À l’occasion de la sortie de son nouvel album « Post Tropical », James Vincent McMorrow s’invite entre les murs de la Rough Trade. Une session de quelques minutes qui en valait bien plus.

Brick Lane, Shoreditch, Londres. Le 15 janvier 2014, 18h55. Mes pieds brutalisent à plein régime le macadam et mon cœur bat la chamade au rythme des lumières fluorescentes de la rue. Mon retard est impardonnable. L’immense fourmilière du métro est ma seconde maison, mais il m’arrive encore de sous-estimer l’étendue hors norme des lignes que traversent la ville, comme un touriste sans repères. Je m’active donc, foule les pas sur l’asphalte glissant, alterné par des sessions grotesques de footing qui ne font que soulager ma conscience.
Je vois désormais l’écriteau de la Rough Trade reflété dans la nuit humide. Heure anglaise oblige, le concert retentit. Je peux déjà entendre de l’extérieur quelques paroles étouffées de « If I Had A Boat ». J’époumone mon nom à la sécurité et dépasse les comptoirs de vinyles, épié par le regard sournois d’un John Grant immobile dans son affiche de propagande. J’arrive dans un public d’une centaine de personnes, immobile et concentré, en plein recueillement. J’en vois certains qui opinent les yeux fermés de délectation tandis que la lumière des éclairages révèle la brillance optique d’autres plus sensibles. James et ses trois musiciens détonnent sur le dernier couplet du titre. Révélation auditive, son falsetto est bien réel. Le contreténor finit de chanter sa mélancolie et fait ses présentations à la salle, légèrement intimidé par la promiscuité des lieux.

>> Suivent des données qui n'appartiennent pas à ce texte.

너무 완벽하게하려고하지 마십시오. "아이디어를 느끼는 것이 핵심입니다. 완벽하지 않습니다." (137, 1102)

Pendant ce temps, je me faufile dans la cohue obnubilée par la bouille de James. Haut les mains, je mets mon appareil photo et mon calepin en évidence pour faire valoir ma légitimité. À raison de deux verres renversés, de plaintes susurrées et de pieds écrasés, me voici devant de la scène, le front perlé par le parcours d’obstacles. Le soleil et ses merveilles s’invitent alors dans l’intimité de la salle quand les premières notes de « Glacier » jaillissent pour submerger l’ouïe du public, calmement suivi de « Red Dust » où les voix des musiciens s’invitent aux battements synthétiques de James. Puis l’irlandais nous raconte son aventure pour l’Australie, entre problèmes de sièges, retards et jet lag, pour enfin lâcher un « Life Embrace Me » ironique (La vie m’embrasse) qui traduit sa soudaine aisance et timide générosité. Un homme épanouit qui nous coupe le souffle avec son incroyable performance sur « Down The Burning Ropes », suivi par la séduisante douceur de « Gold » prélevée de son enchantement post-tropical.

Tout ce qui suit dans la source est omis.